# [Selected text]

┌────────

Left unmanaged, arguments will quickly turn into time-consuming and stressful distractions from your project.


What should I do first? Speak to your lawyer.

You should speak to a lawyer as soon as you think something is about to go, or has gone, wrong. This way you will be better informed and more likely to regain control over the situation.

The construction contract is the most important document in any dispute.

A builder must sign a written contract with an owner before starting a residential building project worth $30,000 or more (including GST). Written building contracts are also often used for projects involving commercial building work and lower-value residential building work.

Reading the contract is crucial because it sets out the owner and builder’s respective rights and obligations. In a standard dispute, the key issues to investigate are normally who agreed to do what, what price should be paid and when, and what process should be followed when disagreements happen.

As well as the contract, your lawyer will also want to see other relevant construction documents and communications so keeping full and accurate records is essential.


What should I do next? Negotiate.

The best way for parties to resolve their differences is usually to negotiate a mutually agreeable settlement. In fact, contracts often require parties to enter negotiations before taking any other steps, such as mediation or Court proceedings.

Your lawyer will be able to assist you with conducting negotiations on your behalf, either in person or remotely.

Negotiated agreements are normally more flexible, commercially-minded, and pragmatic than other outcomes. This is because the builder and owner retain decision-making power instead of giving it to an external person, such as an adjudicator, arbitrator or judge.

└────────

# [Aim 1]
Reproduce the entries below word for word, omitting the pictures.

# [Records for processing]
┌────────

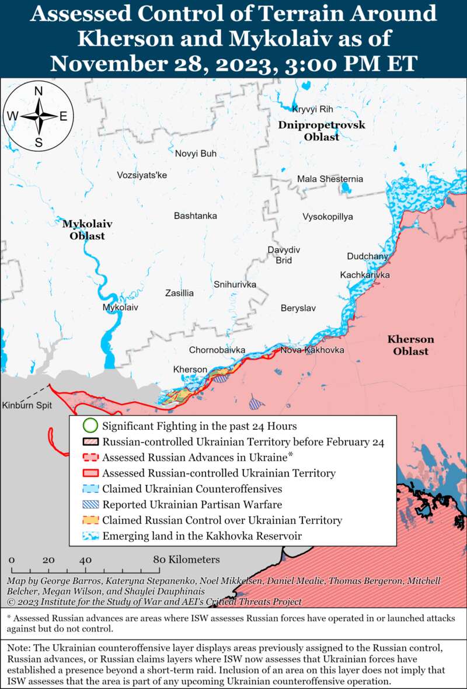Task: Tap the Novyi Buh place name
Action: point(196,154)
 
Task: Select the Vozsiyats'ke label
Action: point(142,175)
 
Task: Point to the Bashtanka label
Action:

└────────

# [Aim 2]
According to the construction dispute text, a builder must sign a written contract with an owner before starting a residential building project worth how much?

# [Problem solution 1]
Task: Tap the Novyi Buh place name
Action: point(196,154)
 
Task: Select the Vozsiyats'ke label
Action: point(142,175)
 
Task: Point to the Bashtanka label
Action:

# [Problem solution 2]
$30,000 or more (including GST).